Ambos se volvieron a mirar el sonido, casi al mismo tiempo, y vieron una pequeña piedra brillando intensamente.
«¿Hmm?», Mikel levantó las cejas y nadó hacia la orilla, tomando la piedra en sus manos.
Y tan pronto como lo hizo, un mensaje telepático destelló en su cabeza.
Mikel pasó sus dedos por sus húmedos mechones dorados y suspiró, la pasión dentro de él se apagó completamente después de escuchar la voz del hombre en su cabeza.
Miró silenciosamente la pared gris oscura de la cueva cubierta de musgo y después de un minuto, salió del estanque.
—Heh —se rió con desprecio como si se estuviera burlando de sí mismo—.
Hoy no es el día, mi querida.
Mi padre me está llamando.
—Parece que tendrás que seguir siendo mi esclava por unos días más —murmuró, mirándola con la misma expresión enojada mientras comenzaba a abotonarse la camisa, recogiéndola del suelo.
Pero por alguna razón, Sylvia solo podía ver la tristeza en sus ojos esta vez.
Ella también comenzó a salir del estanque pero luego se detuvo al darse cuenta de que estaba completamente desnuda.
Miró hacia abajo sintiéndose un poco avergonzada, contrario a cómo se había comportado hace solo unos segundos cuando se envolvía alrededor de él.
Mikel notó su vacilación y se burló antes de darle silenciosamente la espalda.
Sylvia se mordió el lado de la mejilla y rápidamente salió, poniéndose un vestido apresuradamente sin molestarse en secarse.
No sabía qué estaba sintiendo ahora ya que varias cosas habían sucedido entre ellos tan rápidamente.
Para su sorpresa, su cuerpo traidor incluso hormigueaba con una sensación de decepción, todavía deseando y anhelando el toque del hombre.
Esto la enfureció una vez más pero solo pudo suspirar impotente.

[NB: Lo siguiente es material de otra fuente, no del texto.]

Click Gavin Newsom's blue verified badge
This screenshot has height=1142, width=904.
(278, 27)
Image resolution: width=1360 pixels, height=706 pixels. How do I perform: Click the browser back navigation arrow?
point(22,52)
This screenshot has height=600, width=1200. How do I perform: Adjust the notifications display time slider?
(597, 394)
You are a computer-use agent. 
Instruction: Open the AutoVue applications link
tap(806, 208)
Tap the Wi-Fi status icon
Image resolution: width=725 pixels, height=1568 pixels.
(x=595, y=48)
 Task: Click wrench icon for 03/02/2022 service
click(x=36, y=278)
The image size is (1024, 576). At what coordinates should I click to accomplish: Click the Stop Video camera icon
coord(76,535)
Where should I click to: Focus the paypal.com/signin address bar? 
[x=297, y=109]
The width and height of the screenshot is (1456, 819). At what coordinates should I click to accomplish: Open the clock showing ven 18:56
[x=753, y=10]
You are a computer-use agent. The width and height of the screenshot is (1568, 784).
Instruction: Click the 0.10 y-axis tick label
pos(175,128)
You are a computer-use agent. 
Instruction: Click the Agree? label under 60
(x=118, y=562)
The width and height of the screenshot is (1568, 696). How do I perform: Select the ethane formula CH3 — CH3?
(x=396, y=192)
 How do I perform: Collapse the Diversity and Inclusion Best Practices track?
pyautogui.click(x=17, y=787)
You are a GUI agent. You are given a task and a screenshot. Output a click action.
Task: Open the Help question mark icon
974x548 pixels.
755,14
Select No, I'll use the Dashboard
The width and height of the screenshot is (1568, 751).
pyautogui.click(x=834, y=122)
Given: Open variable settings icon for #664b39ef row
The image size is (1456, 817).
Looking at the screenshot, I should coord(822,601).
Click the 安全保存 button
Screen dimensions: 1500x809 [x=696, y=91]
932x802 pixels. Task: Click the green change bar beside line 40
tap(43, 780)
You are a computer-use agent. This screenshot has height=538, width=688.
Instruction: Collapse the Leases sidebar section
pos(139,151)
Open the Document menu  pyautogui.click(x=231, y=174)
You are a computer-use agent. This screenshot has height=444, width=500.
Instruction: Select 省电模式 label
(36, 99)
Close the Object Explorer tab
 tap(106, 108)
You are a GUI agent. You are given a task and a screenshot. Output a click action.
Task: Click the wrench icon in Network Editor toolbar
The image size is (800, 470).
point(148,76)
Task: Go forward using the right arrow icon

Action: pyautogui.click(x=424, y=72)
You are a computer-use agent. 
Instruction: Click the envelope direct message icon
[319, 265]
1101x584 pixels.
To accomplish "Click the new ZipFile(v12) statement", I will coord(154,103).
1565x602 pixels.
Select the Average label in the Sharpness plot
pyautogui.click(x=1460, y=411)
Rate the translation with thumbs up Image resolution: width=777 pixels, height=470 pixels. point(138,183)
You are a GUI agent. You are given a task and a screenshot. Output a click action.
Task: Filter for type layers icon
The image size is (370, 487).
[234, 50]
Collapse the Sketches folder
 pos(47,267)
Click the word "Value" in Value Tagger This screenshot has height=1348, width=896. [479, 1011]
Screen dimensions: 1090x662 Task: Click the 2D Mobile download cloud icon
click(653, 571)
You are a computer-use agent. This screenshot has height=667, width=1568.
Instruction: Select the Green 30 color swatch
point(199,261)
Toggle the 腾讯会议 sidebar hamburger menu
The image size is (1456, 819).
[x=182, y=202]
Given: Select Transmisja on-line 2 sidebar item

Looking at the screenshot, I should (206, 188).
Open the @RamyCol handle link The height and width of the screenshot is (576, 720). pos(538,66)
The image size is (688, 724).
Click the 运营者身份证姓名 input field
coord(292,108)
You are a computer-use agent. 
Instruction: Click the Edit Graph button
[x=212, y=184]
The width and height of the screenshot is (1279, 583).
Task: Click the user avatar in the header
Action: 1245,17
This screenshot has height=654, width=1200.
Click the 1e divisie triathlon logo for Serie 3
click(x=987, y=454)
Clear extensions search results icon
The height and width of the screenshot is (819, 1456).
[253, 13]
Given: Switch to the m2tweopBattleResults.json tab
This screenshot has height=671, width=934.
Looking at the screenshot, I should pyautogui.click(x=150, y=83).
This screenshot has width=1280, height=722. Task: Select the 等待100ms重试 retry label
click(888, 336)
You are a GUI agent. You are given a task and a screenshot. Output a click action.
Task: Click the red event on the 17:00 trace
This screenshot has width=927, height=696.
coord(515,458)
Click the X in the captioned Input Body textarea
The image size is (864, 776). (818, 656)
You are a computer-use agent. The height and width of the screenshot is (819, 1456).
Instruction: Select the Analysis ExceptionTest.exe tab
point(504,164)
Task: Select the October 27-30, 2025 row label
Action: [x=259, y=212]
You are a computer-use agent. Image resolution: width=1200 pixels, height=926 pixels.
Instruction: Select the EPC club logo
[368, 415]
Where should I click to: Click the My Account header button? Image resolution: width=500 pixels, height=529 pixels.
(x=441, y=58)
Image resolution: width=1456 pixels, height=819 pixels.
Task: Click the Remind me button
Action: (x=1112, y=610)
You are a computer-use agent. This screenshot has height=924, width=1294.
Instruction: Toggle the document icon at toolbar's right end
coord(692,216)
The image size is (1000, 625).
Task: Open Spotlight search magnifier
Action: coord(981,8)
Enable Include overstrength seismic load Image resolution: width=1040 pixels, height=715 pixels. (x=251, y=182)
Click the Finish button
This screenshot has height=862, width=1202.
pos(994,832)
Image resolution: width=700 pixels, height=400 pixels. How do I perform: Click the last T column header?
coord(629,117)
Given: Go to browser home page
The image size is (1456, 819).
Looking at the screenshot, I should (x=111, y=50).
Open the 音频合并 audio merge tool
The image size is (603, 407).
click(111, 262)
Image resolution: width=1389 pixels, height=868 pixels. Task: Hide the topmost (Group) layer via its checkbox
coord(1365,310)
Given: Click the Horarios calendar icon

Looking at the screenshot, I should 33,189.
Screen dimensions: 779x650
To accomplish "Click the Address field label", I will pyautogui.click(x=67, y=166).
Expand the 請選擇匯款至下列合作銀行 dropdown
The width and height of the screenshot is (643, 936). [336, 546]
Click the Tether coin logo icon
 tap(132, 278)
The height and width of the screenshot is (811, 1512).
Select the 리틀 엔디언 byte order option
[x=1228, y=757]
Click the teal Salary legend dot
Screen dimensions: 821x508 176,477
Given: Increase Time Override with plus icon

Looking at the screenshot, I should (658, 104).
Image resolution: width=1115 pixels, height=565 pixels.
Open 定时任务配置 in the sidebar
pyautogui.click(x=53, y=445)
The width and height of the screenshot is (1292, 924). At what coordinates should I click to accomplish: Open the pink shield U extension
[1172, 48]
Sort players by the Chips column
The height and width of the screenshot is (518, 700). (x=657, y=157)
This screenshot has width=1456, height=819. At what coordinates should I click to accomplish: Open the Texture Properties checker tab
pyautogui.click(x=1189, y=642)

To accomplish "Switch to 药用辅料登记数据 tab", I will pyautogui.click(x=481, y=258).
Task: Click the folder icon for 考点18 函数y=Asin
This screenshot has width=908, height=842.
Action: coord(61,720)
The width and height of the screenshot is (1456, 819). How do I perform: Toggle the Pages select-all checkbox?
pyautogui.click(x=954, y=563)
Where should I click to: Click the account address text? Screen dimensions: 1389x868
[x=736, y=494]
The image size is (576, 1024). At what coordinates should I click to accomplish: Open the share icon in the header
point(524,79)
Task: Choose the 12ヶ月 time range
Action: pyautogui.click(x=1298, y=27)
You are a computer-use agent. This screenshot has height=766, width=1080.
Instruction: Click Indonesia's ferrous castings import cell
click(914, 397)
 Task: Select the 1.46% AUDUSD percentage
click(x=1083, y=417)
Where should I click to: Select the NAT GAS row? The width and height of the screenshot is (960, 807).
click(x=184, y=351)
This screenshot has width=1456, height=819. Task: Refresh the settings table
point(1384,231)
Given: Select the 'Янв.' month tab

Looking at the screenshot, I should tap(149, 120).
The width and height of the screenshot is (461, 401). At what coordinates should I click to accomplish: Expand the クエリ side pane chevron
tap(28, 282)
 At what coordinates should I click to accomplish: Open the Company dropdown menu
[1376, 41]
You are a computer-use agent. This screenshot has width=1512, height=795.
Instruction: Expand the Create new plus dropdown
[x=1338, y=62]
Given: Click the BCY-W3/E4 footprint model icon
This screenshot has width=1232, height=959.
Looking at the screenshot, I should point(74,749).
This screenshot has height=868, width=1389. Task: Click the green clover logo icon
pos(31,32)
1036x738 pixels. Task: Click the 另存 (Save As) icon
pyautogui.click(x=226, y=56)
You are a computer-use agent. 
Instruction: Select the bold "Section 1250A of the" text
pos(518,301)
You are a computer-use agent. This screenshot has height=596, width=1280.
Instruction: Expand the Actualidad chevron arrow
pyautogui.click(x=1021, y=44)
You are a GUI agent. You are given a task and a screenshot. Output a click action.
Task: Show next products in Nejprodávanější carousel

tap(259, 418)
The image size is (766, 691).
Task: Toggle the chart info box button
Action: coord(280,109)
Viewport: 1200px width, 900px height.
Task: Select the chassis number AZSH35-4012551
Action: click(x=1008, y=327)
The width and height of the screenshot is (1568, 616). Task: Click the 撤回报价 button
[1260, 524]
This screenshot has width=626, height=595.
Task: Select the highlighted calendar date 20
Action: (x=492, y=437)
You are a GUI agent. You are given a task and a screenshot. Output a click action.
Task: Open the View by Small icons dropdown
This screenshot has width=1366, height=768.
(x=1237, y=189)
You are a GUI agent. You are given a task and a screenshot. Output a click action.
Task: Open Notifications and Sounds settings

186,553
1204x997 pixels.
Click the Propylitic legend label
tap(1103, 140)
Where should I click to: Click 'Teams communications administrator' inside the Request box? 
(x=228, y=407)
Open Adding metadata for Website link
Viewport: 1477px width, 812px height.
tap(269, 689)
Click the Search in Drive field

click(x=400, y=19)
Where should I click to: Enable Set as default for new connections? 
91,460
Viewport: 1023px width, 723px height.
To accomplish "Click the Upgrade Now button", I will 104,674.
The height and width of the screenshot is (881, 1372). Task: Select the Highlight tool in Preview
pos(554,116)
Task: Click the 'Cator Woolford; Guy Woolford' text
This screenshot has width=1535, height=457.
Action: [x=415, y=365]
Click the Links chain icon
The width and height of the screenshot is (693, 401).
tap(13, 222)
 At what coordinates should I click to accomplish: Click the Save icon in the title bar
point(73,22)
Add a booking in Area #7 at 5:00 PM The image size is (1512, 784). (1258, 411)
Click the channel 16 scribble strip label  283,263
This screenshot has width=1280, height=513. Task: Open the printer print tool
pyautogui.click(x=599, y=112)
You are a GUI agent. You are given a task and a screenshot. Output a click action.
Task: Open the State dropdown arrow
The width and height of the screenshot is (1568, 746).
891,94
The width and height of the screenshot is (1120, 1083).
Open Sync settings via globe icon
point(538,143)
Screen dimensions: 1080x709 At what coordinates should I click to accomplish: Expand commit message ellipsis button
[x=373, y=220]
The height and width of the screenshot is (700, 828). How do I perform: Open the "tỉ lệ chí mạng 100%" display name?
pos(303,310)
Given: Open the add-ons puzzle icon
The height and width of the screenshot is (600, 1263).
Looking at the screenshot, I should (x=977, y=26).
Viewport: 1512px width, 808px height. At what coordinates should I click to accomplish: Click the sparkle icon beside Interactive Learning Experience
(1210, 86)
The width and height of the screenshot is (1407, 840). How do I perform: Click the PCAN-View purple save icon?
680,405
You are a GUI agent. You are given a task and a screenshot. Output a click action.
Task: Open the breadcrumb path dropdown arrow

Ya estaba acostumbrada a esto ahora.
Se sentía inexplicablemente atraída por el hombre y este sentimiento tendía a crecer y menguar.
El control que tenía sobre esto era prácticamente nulo y todo lo que podía hacer ahora era esperar a que menguara una vez más.
Los dos salieron de la cueva en silencio de la misma manera que habían entrado, con una miríada de emociones sin resolver arremolinándose en su interior.
Y cuando Mikel estaba a punto de bajar, dejándola atrás una vez más, Sylvia aplaudió fuertemente.
—No voy a bajar sola —se burló, girando la cabeza.
Estaba claro que esto no era una petición sino una exigencia.